LET'S GO METS—A TRAGEDY: A fantasy based on one of my recurring nightmares, when I'm at a stadium but can't find my seats or see the field. So it's the Inferno , but set on the escalators of crumbling Shea Stadium.

I'm not interested in putting famous sports heroes on stage. What could be more boring than a not-quite-portly-enough Broadway star trying to cigar chomp his way through an impersonation of the magnificent appetites of Babe Ruth? I'm interested, as ever, in the fringe players, the grounds crew, the sportswriters and the fans, whose stubborn refusal to quit on a lousy franchise—badly run, badly managed, badly owned—is a testament to all that is great and stupid about mankind. 

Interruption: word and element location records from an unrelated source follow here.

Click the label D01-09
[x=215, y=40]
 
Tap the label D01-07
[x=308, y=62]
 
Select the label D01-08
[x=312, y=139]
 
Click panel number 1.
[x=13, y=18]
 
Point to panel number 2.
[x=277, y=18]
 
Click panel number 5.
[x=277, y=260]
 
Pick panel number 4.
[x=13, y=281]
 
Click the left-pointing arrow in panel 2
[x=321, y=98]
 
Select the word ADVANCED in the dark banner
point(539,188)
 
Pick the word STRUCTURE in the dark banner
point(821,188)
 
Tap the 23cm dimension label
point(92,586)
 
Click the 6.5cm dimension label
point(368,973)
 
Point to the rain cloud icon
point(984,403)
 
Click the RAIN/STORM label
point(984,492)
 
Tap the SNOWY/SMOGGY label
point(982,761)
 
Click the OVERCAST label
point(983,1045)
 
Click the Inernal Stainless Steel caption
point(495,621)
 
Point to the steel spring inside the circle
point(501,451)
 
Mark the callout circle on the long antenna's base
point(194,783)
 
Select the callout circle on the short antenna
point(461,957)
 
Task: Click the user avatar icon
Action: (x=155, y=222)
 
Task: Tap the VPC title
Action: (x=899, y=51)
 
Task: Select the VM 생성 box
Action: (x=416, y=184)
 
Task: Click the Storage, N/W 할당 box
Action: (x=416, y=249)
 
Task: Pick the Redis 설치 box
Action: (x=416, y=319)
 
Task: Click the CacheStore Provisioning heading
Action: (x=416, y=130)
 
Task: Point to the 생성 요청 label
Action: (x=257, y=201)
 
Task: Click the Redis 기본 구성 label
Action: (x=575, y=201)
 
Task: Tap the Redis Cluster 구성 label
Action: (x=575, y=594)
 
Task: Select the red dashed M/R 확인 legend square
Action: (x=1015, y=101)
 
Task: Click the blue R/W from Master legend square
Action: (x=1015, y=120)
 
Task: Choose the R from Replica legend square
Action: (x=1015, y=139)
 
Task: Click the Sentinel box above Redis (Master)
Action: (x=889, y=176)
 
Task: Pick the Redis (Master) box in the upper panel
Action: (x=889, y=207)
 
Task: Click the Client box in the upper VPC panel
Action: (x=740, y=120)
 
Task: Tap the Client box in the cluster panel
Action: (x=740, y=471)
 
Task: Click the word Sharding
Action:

This is not something I want to write on spec. But if there are any Met fan/theater producers out there, or directors, or actors, or anyone who's interested in providing some counterprogramming to Bronx Bombers,   drop me a line.  We can bat around ideas, come up with an outline, get started on a workshop. I like to write about the universality of sports pain, the sadness that comes even in success, the pleasant futility of the whole mess of corporate nonsense. I think it could make for a cathartic night at the theater.

This play is not meant to be self-flagellation. Met fans love to harp on their failures, picking at them like old scars, but most of us understand that this is how most fans feel, most of the time. Most people, even. Like Jimmy Breslin asked in 1962:

“The Mets lose an awful lot? Listen, mister. Think a little bit. When was the last time you won anything out of life?”